It came upon a wintry day—Sunday, January 20, 2008, to be exact—that I discovered God’s precious, long-hidden, and much-sought-after treasure for me. I didn’t know at the time it would be mine, but I strongly sensed that it just might be a keeper.
Since there was a snowstorm the night before and my church was about twenty minutes away in the countryside, I went to a church that I knew had much cleaner, snowplowed city roads.
During the service that morning, I felt unusually happy and content in the Lord. I had come to the point of saying, "Lord, I am okay if I’m single the rest of my life even though I know you promised me a husband. I want to be your girl and focus on building your kingdom and not my own little kingdom here on this earth."
After the service, I was in a back pew talking to a friend. The auditorium was dark and basically empty, when I suddenly felt a presence at the end of our pew. I turned and there before me stood a handsome man staring at me with his big, beautiful blue eyes and a radiant smile.
You might be wondering if this was a total stranger, and my answer is yes and no. Yes, I knew who he was, but no, I did not know him. I had visited this church before a few years earlier and met him at a young adults’ Christmas party. I was attracted to him then, though he seemed too quiet and shy to ever pursue me.
Unbeknownst to me, however, Micah was attracted to me at that first meeting. So this Sunday, two years later, Micah figured he’d better make a move. Though he didn’t say much that morning, I knew he was smitten.
The Waiting Room
I left that day excited to see what God was going to do. However, Micah didn’t call me until almost one whole, agonizing month since he received my phone number. He invited me to Relevant—a young Christian professionals’ group—the following Tuesday night.
The night before the event, I awoke with the stomach flu. I felt so bad that I called and left a message that I had to cancel. Over the next week, I thought for sure Micah would call and say that he was sorry I was sick or see how I was doing. My lofty expectations, however, were not fulfilled.
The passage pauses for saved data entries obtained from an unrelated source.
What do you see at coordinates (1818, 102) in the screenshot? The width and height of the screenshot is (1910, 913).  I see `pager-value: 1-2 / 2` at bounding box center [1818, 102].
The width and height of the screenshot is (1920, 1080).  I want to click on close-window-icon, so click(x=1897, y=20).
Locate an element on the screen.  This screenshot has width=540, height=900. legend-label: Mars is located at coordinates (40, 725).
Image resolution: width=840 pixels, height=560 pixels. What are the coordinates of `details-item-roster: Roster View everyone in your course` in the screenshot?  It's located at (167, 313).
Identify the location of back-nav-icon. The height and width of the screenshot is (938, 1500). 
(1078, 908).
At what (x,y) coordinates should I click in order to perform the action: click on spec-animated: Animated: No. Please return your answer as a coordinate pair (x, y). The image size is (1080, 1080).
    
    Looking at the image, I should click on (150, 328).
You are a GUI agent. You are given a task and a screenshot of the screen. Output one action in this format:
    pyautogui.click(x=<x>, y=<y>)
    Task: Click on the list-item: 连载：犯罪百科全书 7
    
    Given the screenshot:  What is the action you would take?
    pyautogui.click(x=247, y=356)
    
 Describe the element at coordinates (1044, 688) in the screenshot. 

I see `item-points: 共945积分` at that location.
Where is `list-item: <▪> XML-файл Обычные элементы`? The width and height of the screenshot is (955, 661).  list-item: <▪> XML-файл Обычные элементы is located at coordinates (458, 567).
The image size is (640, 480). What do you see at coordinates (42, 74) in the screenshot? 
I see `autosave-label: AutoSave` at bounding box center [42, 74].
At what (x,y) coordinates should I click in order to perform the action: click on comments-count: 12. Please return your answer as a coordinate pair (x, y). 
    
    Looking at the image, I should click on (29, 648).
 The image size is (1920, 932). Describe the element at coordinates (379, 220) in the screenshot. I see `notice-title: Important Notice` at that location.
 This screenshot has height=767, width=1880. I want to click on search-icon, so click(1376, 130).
It was not until an entire month later that Micah finally called and invited me to yet another Relevant meeting. Praise the Lord, I did not get sick, though the date did not go as well as I hoped. I did not totally write him off, though I could have, considering it was more than a month until he called me again.
When Micah did call, he invited me to another Relevant meeting. Since I am a very upfront and honest person, I told him all about myself that night and figured he could take me or leave me. I didn’t know what he thought, but he encouraged me at the end by indicating he wanted me to go to a concert with him in the summer.
I heard nothing from him over the next few days, and I couldn’t help feeling sad and wondering if anything would ever come of it. Finally, he asked me out on our first one-on-one date. The night went quite well and Micah started asking me out more regularly (more than once a month at least), although I still had silent periods of waiting for him to call.
As time went on, God continued to unite us and graciously and abundantly confirm His pleasure in our relationship. On a Sunday about two years after meeting Micah, I walked down the aisle to marry the man who had become my best friend. With only family and close friends in attendance, the Reverend Charles Stanley—a dear friend who diligently prayed for God to send me a husband—performed the ceremony.
In the end, God gave me the desire of my heart, though it was much different than I had ever dreamed.
If it were not for the Lord’s guidance, I would not be married today, and so to Him goes all the glory for the truly wonderful, Christ-like husband He has given me. I was thirty-four when we got married, and I can sincerely say that Micah was totally worth the wait and for me to die to my expectations. So always wait upon the Lord and don’t settle for less than His best because He is GOOD all the time!
Does thirty-two years seem impossible to wait for a boyfriend or for something else that you desire? It will be if you are not desiring, trusting, and surrendering to God’s perfect plan for your life. I know what it is to be discouraged, angry, and unbelieving in God’s goodness and care because of an unfulfilled dream, but know that "He who did not spare his own Son, but gave him up for us all—how will he not also, along with him, graciously give us all things?" (Rom. 8:32).
Are you trusting God to give you what you need instead of what you want? What unfulfilled dreams are you trusting God for right now?
Many are the sorrows of the wicked, but steadfast love surrounds the one who trusts in the LORD (Ps. 32:10).